In early February, coalition officials in Baghdad released the contents of a letter they said was written by terrorist leader Abu Musab al-Zarqawi. The letter lays out a blueprint for a terror campaign to thwart the establishment of democracy in Iraq, but its author also seems to recognize that time is running out. While the letter disparages the U.S. military and particularly U.S. intelligence efforts, its tone is decidedly pessimistic about the overall prospects for such a plan; indeed, al-Zarqawi writes, “the future has become frightening.” His is a plea for outside help and is thought to have been on its way to Osama bin Laden when it was intercepted sometime in January.
Al-Zarqawi is a Jordanian, who trained in al-Qaeda terrorist camps and fought the Soviets in Afghanistan. His biography includes a long association with Bin Laden and expertise on chemical and biological weapons. In May 2002, he set up shop in Baghdad after al-Qaeda lost its base in Afghanistan. From there, he reportedly directs a terrorist network that extends through the Middle East into Africa, Europe, and Asia. General Mark Kimmett, the coalition’s Deputy Director for Operations, told reporters that Al-Zarqawi and his organization, Ansar al-Islam, “are closely linked to the al-Qaeda terror network.”

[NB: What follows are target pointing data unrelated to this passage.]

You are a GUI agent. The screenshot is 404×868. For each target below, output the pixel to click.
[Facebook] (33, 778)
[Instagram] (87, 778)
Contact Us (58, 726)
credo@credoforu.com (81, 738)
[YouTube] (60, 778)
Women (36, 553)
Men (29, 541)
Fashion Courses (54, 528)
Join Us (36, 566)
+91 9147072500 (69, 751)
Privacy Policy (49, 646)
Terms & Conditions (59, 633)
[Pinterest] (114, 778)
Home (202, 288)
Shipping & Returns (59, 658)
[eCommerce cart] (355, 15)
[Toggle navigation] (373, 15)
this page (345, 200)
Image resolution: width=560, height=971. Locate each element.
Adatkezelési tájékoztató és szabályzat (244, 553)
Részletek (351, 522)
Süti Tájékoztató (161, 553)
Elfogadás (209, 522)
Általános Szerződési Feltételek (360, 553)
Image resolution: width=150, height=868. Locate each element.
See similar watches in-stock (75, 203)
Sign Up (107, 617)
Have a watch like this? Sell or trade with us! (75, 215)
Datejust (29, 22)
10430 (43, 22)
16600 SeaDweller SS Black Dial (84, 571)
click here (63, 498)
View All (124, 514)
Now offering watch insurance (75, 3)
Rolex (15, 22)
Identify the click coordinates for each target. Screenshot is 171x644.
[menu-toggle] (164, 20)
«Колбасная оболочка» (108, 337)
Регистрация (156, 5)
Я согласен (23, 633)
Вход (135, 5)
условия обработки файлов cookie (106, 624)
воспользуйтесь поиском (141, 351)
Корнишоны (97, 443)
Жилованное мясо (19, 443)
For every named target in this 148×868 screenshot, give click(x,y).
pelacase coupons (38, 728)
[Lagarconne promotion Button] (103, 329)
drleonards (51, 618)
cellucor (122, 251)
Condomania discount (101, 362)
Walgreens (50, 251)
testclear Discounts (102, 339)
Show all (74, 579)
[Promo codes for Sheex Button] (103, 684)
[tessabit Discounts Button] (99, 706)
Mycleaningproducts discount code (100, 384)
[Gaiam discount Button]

Coalition authorities credit him with planning the 2002 murder of a U.S. diplomat in Jordan and high-profile suicide attacks on U.N. Headquarters in Baghdad and the Ali Mosque in Najaf. Shia leader Ayatollah Baqir al-Hakim was killed in that attack. In his letter, Al-Zarqawi takes credit for 25 suicide operations and promises more to come, particularly against Shia targets in hopes of fomenting sectarian war in Iraq. Coalition officials have placed a $10 million bounty on his head.
By any measure, the capture and publication of the letter should be big news. Its contents suggest strongly that the coalition’s strategy in Iraq is working. Writing in mid-February, however, Washington Times columnist Diana West lamented the media’s preferences for stories about the President’s National Guard record. Her review of the transcripts of White House press briefings revealed only one question about the letter in marked contrast to dozens about the President’s service records.
We decided to take a look at transcripts of press briefings at the Pentagon and Coalition Headquarters in Baghdad after the letter’s release. Coalition spokesmen unveiled the letter with considerable fanfare on February 10 and repeatedly returned to its themes and key passages in press briefings in the following days. Unlike their White House brethren, reporters on these beats did have questions about the letter. But many focused solely on the letter’s authenticity and challenged the coalition to “prove” that Al-Zarqawi was its author. Others disputed the Coalition’s assertion that the letter confirmed suspicions that foreign fighters, and particularly al-Qaeda, were behind the more dramatic suicide terrorist attacks. And that is pretty much what showed up in the media’s coverage of the letter.
Some, like the AP’s Jim Krane, wrote that the letter proved that the White House’s pre-war claims about links between al-Qaeda and Saddam Hussein were exaggerated. He depicted the Coalition’s willingness to publish the letter as proof that the Bush administration is having trouble justifying the invasion itself. Christine Spolar, a Chicago Tribune foreign correspondent, raised similar questions and charged that rather than combating global terrorism, the war had opened Iraq to it.
Coalition officials gave the New York Times first crack at the Al-Zarqawi letter. In a February 9 article describing its contents, Dexter Filkins wrote that he was allowed to see the letter both in Arabic and English and was given a military translation. The letter was released to the public a few days later. Its contents may be found on numerous Internet websites, although curiously major news outlets, like CNN or the Times, have not posted the text of the letter.
If Coalition officials thought that giving the Times a scoop would buy them favorable publicity, they were wrong. To date, the Times’ editorial page has ignored the letter altogether; it has left any commentary to its “conservative” columnists, William Safire and David Brooks. There were three brief mentions of the Al-Zarqawi letter in Times’ articles before February 20, when Douglas Jehl wrote the first Times follow-up article. Ironically, Jehl’s article was devoted to debunking the Coalition’s interpretation of the significance of the letter. Jehl wrote that “senior American officials” had told him that al-Qaeda had turned down Al-Zarqawi’s request for assistance. “Some American intelligence analysts” interpreted that, according to Jehl, as “indication of a significant divide” between Al-Zarqawi’s group and al-Qaeda.